EXERCISE GOAL => Please copy out all of the entries below line for line, changing nothing.

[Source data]
- - - - -
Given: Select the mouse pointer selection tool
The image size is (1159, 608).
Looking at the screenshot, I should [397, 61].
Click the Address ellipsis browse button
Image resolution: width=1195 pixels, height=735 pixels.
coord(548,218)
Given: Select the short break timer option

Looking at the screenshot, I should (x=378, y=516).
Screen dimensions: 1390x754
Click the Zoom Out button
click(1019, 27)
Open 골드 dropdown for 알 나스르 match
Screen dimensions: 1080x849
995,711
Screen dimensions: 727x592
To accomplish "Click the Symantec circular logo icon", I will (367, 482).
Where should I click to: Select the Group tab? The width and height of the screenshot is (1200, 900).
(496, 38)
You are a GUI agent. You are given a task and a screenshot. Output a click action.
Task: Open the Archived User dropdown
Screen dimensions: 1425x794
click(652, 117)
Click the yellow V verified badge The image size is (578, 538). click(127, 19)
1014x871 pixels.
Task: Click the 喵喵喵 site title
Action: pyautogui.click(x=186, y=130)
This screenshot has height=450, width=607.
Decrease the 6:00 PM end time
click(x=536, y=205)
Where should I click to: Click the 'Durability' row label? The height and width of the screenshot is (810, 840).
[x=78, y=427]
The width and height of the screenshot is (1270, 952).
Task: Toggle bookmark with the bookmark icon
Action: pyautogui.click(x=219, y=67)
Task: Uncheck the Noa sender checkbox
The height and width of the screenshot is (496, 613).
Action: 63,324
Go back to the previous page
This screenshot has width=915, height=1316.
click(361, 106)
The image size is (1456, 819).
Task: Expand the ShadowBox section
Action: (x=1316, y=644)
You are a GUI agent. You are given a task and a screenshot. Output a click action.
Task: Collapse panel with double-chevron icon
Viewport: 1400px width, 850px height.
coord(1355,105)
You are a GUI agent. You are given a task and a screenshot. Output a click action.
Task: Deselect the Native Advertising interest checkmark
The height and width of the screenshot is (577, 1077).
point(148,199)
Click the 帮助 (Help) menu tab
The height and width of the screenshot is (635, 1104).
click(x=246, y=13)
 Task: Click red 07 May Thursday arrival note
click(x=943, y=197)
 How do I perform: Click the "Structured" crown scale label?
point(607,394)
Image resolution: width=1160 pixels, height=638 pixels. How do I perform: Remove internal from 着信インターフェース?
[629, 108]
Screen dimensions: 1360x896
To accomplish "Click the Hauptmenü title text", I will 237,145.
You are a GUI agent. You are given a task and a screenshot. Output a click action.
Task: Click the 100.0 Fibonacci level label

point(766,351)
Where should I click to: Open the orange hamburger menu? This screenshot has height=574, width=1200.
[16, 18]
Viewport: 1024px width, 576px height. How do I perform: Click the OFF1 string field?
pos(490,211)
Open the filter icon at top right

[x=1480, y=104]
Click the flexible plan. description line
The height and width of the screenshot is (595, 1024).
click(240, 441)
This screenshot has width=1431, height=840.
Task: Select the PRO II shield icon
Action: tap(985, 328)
- - - - -
ANSWER FOR THE TASK =>
Given: Select the mouse pointer selection tool
The image size is (1159, 608).
Looking at the screenshot, I should [397, 61].
Click the Address ellipsis browse button
Image resolution: width=1195 pixels, height=735 pixels.
coord(548,218)
Given: Select the short break timer option

Looking at the screenshot, I should (x=378, y=516).
Screen dimensions: 1390x754
Click the Zoom Out button
click(1019, 27)
Open 골드 dropdown for 알 나스르 match
Screen dimensions: 1080x849
995,711
Screen dimensions: 727x592
To accomplish "Click the Symantec circular logo icon", I will (367, 482).
Where should I click to: Select the Group tab? The width and height of the screenshot is (1200, 900).
(496, 38)
You are a GUI agent. You are given a task and a screenshot. Output a click action.
Task: Open the Archived User dropdown
Screen dimensions: 1425x794
click(652, 117)
Click the yellow V verified badge The image size is (578, 538). click(127, 19)
1014x871 pixels.
Task: Click the 喵喵喵 site title
Action: pyautogui.click(x=186, y=130)
This screenshot has height=450, width=607.
Decrease the 6:00 PM end time
click(x=536, y=205)
Where should I click to: Click the 'Durability' row label? The height and width of the screenshot is (810, 840).
[x=78, y=427]
The width and height of the screenshot is (1270, 952).
Task: Toggle bookmark with the bookmark icon
Action: pyautogui.click(x=219, y=67)
Task: Uncheck the Noa sender checkbox
The height and width of the screenshot is (496, 613).
Action: 63,324
Go back to the previous page
This screenshot has width=915, height=1316.
click(361, 106)
The image size is (1456, 819).
Task: Expand the ShadowBox section
Action: (x=1316, y=644)
You are a GUI agent. You are given a task and a screenshot. Output a click action.
Task: Collapse panel with double-chevron icon
Viewport: 1400px width, 850px height.
coord(1355,105)
You are a GUI agent. You are given a task and a screenshot. Output a click action.
Task: Deselect the Native Advertising interest checkmark
The height and width of the screenshot is (577, 1077).
point(148,199)
Click the 帮助 (Help) menu tab
The height and width of the screenshot is (635, 1104).
click(x=246, y=13)
 Task: Click red 07 May Thursday arrival note
click(x=943, y=197)
 How do I perform: Click the "Structured" crown scale label?
point(607,394)
Image resolution: width=1160 pixels, height=638 pixels. How do I perform: Remove internal from 着信インターフェース?
[629, 108]
Screen dimensions: 1360x896
To accomplish "Click the Hauptmenü title text", I will 237,145.
You are a GUI agent. You are given a task and a screenshot. Output a click action.
Task: Click the 100.0 Fibonacci level label

point(766,351)
Where should I click to: Open the orange hamburger menu? This screenshot has height=574, width=1200.
[16, 18]
Viewport: 1024px width, 576px height. How do I perform: Click the OFF1 string field?
pos(490,211)
Open the filter icon at top right

[x=1480, y=104]
Click the flexible plan. description line
The height and width of the screenshot is (595, 1024).
click(240, 441)
This screenshot has width=1431, height=840.
Task: Select the PRO II shield icon
Action: tap(985, 328)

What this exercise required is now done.